Celebrating the Ordinary

Writers and other artists are often exhorted to cram their lives with a range of experiences to create fertile ground for generating creative ideas. These experiences could include working at many different jobs, travelling to distant locales, striking up conversations with strangers, absorbing various art styles at art galleries and museums, and more.
While it’s good advice, not everyone can follow it. Physical, financial, time-related, and mental limitations can all contribute to make it difficult to get outside of your ordinary, everyday life and experience the extraordinary.
Which is why I think a particularly good skill in the arts is to make the ordinary extraordinary. To take something that you see or experience every day, and polish it into an exquisite gem that catches people’s attention.
For example, award-wining author Eowyn Ivey has published two novels to date. Born and raised in Alaska, she works at a local bookshop and lives the stereotypical Alaskan lifestyle, complete with cabin in the bush outside of town. When asked how she decided what to write about (the implication being that her experience is limited relative to someone in, say, New York CIty), she said she writes about what she knows: life in Alaska. She also mentioned that she reads a lot, which helps when she’s creating each novel’s self-contained world (side note: I loved both of her books, but the second one – To the Bright Edge of the World – was particularly good).
Alice Oswald is a poet who trained as a gardener and lives on a farm in south Devon. The assumption is that this bucolic location, far from the edginess of the urban literary scene, would provide little in the way of subject matter for her poetry.

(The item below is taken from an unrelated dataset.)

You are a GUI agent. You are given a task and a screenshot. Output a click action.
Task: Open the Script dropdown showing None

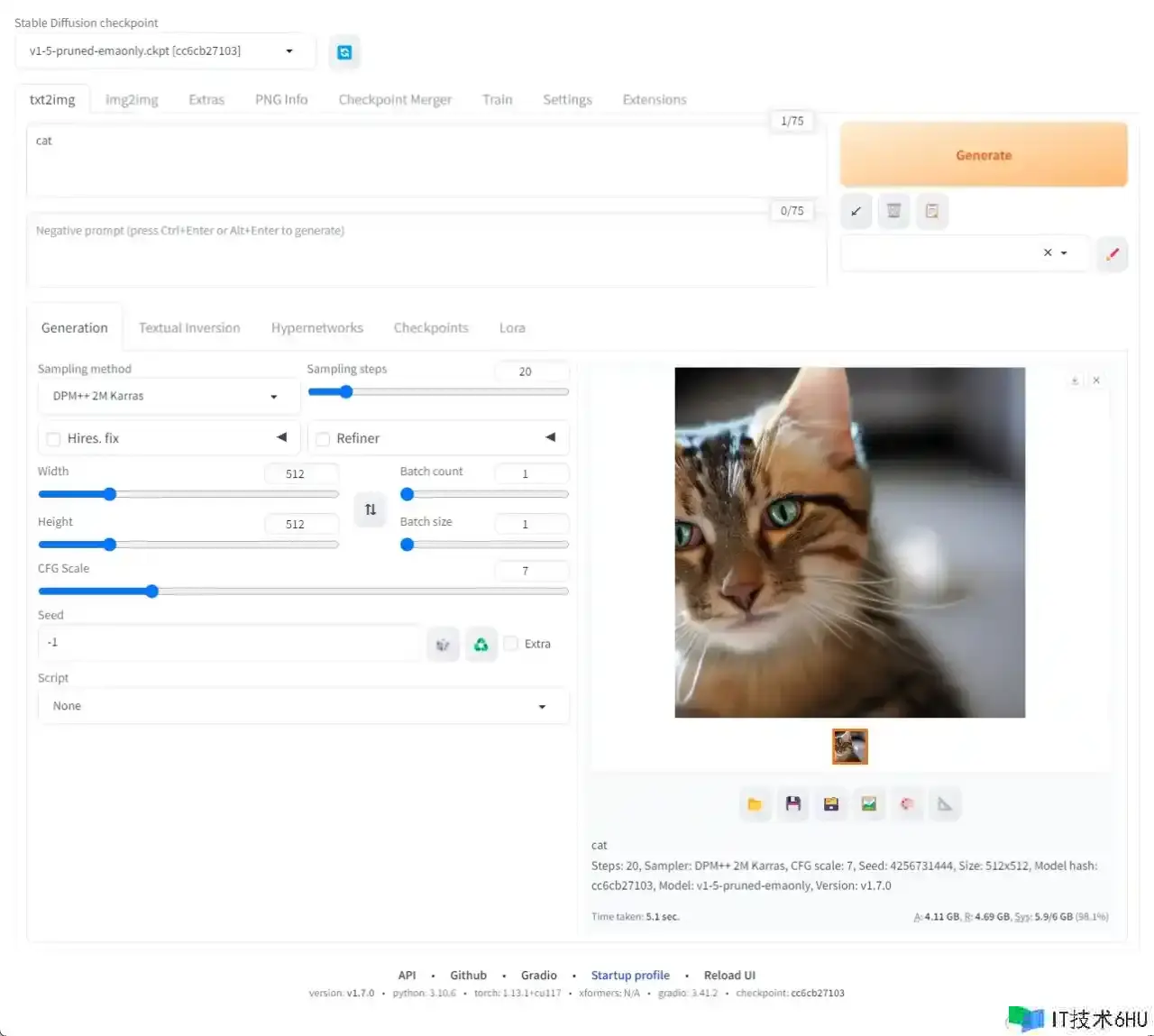[x=302, y=706]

This couldn’t be farther from the truth. Oswald’s award-winning poetry is rooted in her everyday landscape, from a book-length poem about the river Dart, to a retelling of Homer’s classic The Illiad that focuses on Homer’s ordinary characters.
We often forget that what seems ordinary to us may not be to others. For example, spending several summers in the high Arctic for my PhD research seemed pretty ordinary, but others have said that it would definitely be out of the ordinary for them!
This idea of making the ordinary extraordinary is something I think about in photography as well. Given my limited capacity to do stuff, we tend to make day trips within a 1-2 hr radius from home. This means that there are places we return to regularly: the Cowichan estuary, the seaside boardwalk in Crofton, the Trans-Canada trail across the Kinsol Trestle, the forest trail in our neighbourhood, or Butchart Gardens, across the Saanich Inlet in Brentwood. Doing photography, then, requires taking the ordinary – the same old path that I’ve walked a hundred times before – and seeing it in a new light.
In many ways, these places I’ve visited so often change only with the seasons. At the estuary, it’s always the same trail, lined with ripe blackberries in late summer but fogged in and dripping in early winter, the shadows of eagles and herons moving distantly in the mist. At Butchart Gardens, thousands of flowers bloom in monthly succession, culminating in a fantastic light show of changing fall leaves in the Japanese garden. The forest trail across the street is a way of seeing what’s changed in our neighbourhood, of watching for animal tracks in the autumn mud that tell a story about what happens in the forest in my absence. Even taking the dogs outside at night is an opportunity to look at the deep, dark sky (assuming it’s not pouring rain) and see the constellations laid out in front of me.
This week we walked along the Crofton seaside boardwalk. The fog had lifted from the ocean, and the ferry to Saltspring Island had just loaded and left the dock. Several barges full of sawdust from the local pulp mill were floating in the harbour, and the rain clouds hadn’t yet opened up. I wondered what I could possibly photograph that I hadn’t already captured on one of our many previous visits.

Crofton
Crofton harbour, with the ferry to Saltspring in the foreground and the pulp mill in the background (taken Jan 2016).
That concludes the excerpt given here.